Your task:
In the records below, find the line with "Show the Cc" and the line with "The height and width of the screenshot is (176, 284)."; return exactly those lines and every line between them.

Dataset records:
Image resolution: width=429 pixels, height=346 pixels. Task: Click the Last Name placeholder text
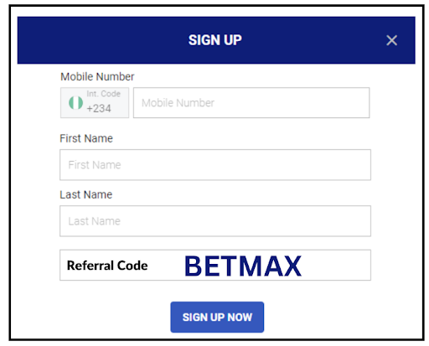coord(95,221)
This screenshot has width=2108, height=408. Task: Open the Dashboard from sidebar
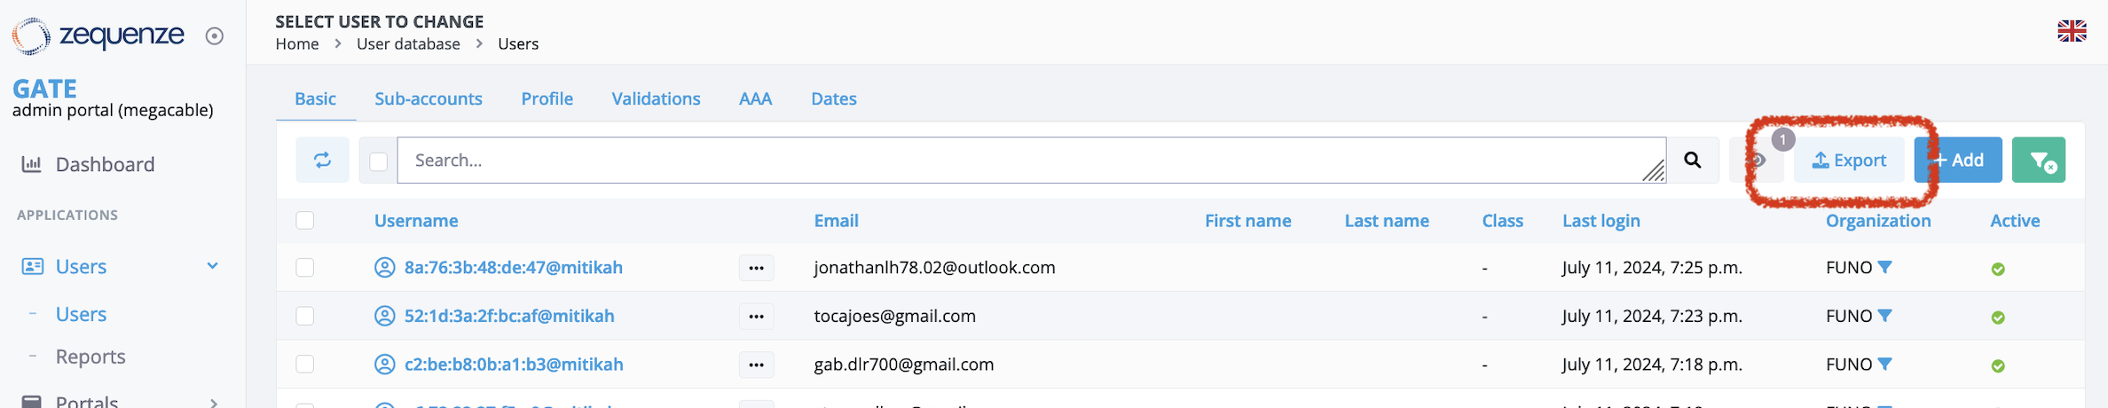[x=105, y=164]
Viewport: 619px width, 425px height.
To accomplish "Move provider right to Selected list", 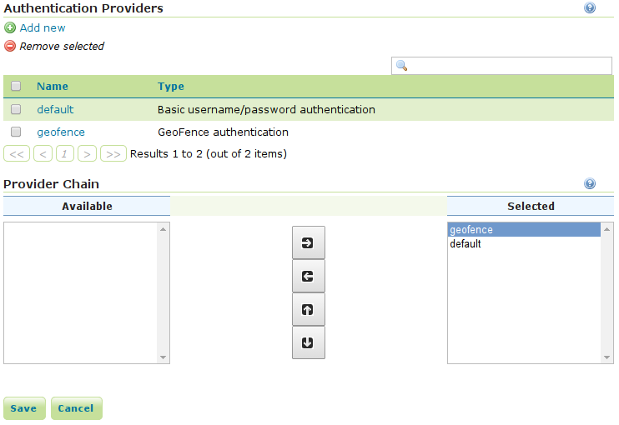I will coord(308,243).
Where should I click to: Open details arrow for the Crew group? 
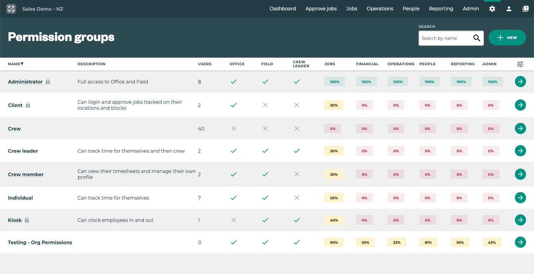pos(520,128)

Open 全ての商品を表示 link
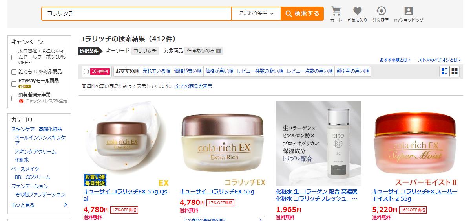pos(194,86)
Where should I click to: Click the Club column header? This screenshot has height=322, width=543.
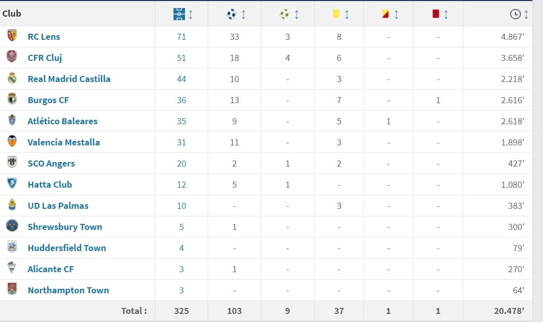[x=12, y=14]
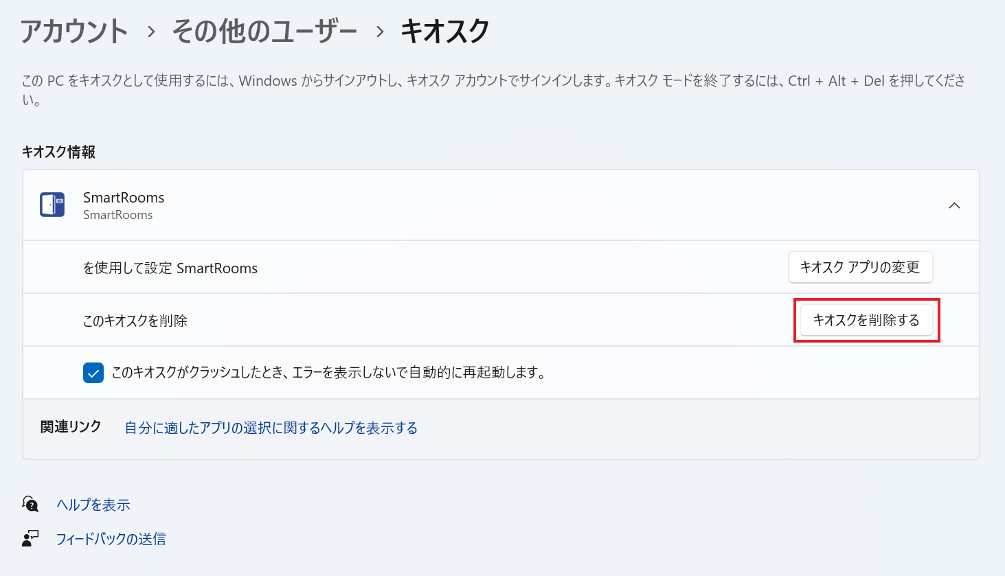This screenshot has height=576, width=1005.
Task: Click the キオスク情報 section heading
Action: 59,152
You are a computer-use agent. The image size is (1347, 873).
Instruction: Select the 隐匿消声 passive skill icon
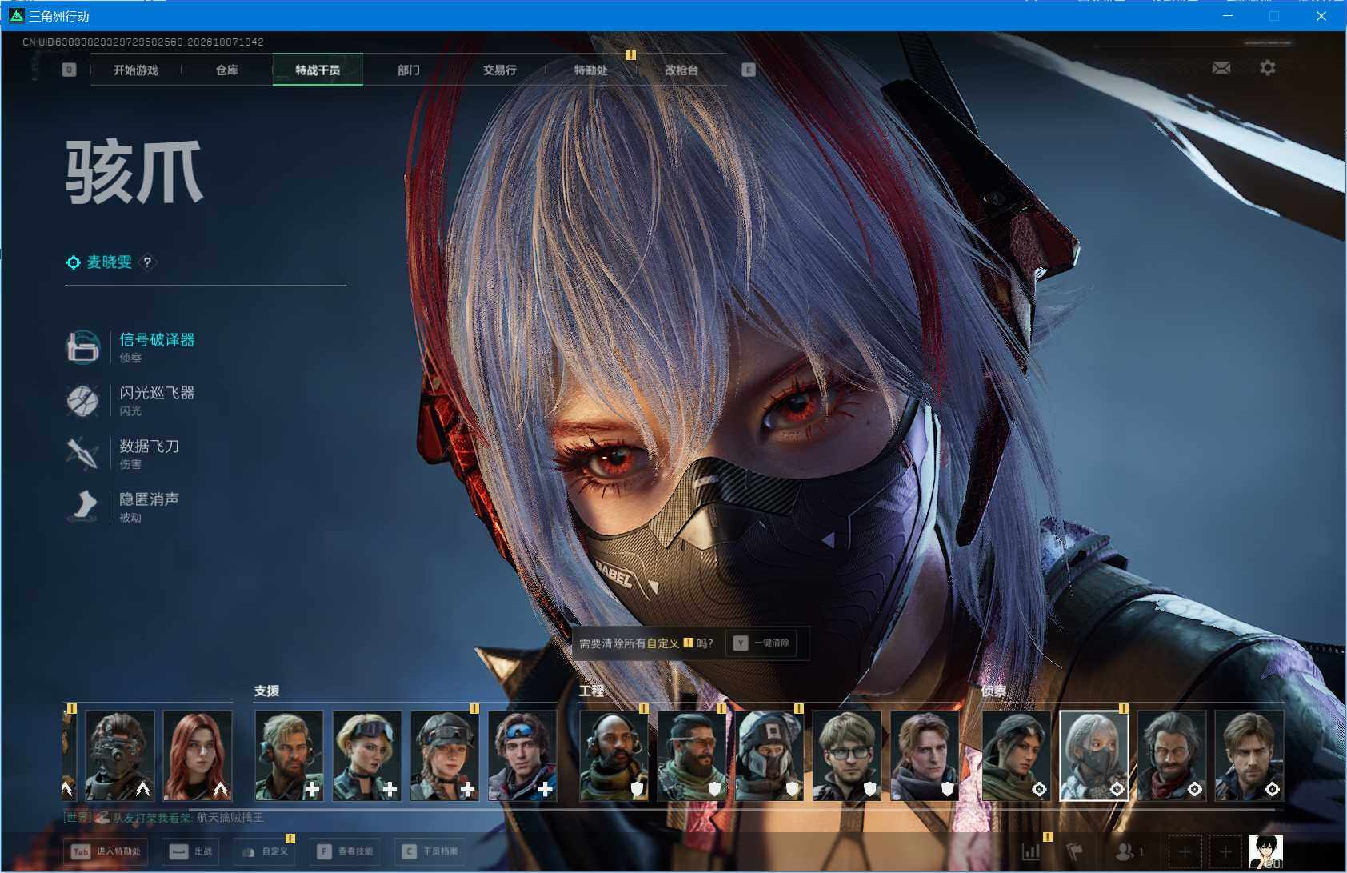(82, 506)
...
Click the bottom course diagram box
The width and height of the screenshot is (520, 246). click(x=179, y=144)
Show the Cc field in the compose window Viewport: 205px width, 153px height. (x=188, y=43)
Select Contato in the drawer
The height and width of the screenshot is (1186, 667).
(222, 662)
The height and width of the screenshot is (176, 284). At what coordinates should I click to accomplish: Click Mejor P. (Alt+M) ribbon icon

Task answer:
Show the Cc field in the compose window Viewport: 205px width, 153px height. (x=188, y=43)
Select Contato in the drawer
The height and width of the screenshot is (1186, 667).
(222, 662)
The height and width of the screenshot is (176, 284). At what coordinates should I click to accomplish: Click Mejor P. (Alt+M) ribbon icon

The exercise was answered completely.